• [Excerpt]
□ □ □ □

With every new month, there seems to be a new
technology to shock the computer world. This month was no
exception, with giant expos such as Computex taking place. Computex
was the perfect time to release a lot of new technologies, although
this time, chipsets seemed to be the focus.
New chipets emerged from everyone from VIA to Intel, and even
included a newcomer to the motherboard chipset scene, NVIDIA. VIA
pushed DDR on the Pentium 4, Intel flexed its muscles with its new
i860, and NVIDIA rolled out their new AMD-only chipset, the Crush,
along with an obligation to fully support it under Linux. The
chipset has integrated video (GeForce2 MX), as well as audio. The
audio looks to be very robust so far, with Dolby Digital 5.1
channel support, and one can guess that NVIDIA will pour a lot of
resources into getting all of its features working under Linux.
Still, NVIDIA has insisted that these are again, binary-only
drivers. Kind of makes me wish that IP didn't exist.

□ □ □ □

• [Information shown]
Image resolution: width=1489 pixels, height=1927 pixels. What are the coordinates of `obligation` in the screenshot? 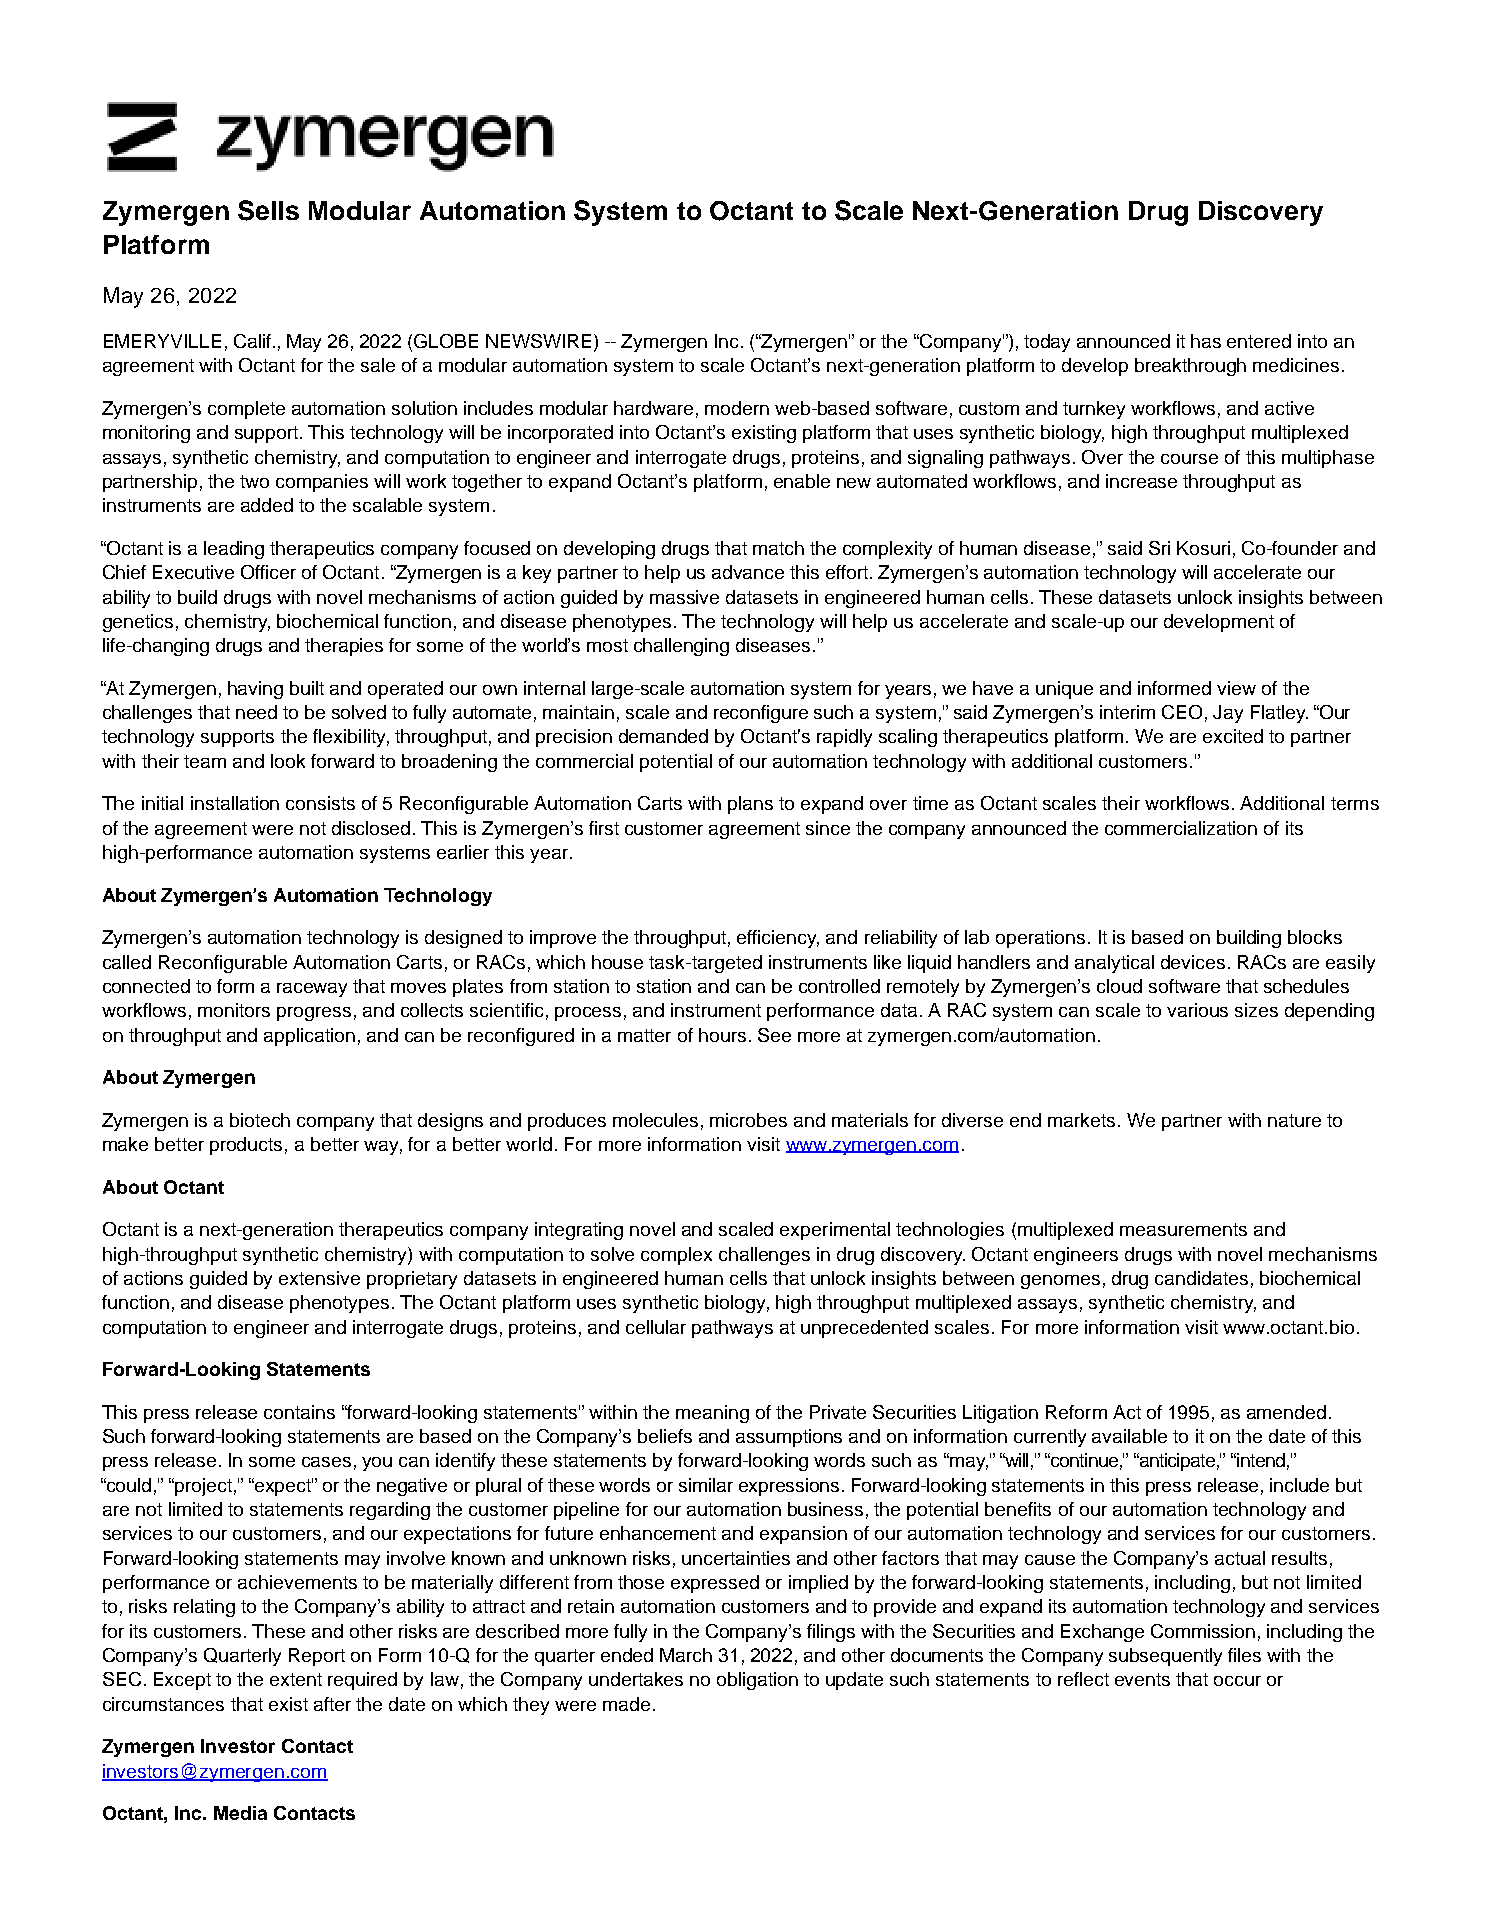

□ □ □ □

• [Task list]
1. Substitute "week" for "month" in the Computex report, and write out the passage between "With every new" and "be the focus.", inclusive.
2. Name every company that the Computex report says brought out a new chipset.
The data has no connection to the Computex report.

• [Solutions to each task]
1.
With every new week, there seems to be a new
technology to shock the computer world. This week was no
exception, with giant expos such as Computex taking place. Computex
was the perfect time to release a lot of new technologies, although
this time, chipsets seemed to be the focus.

2. VIA, Intel, NVIDIA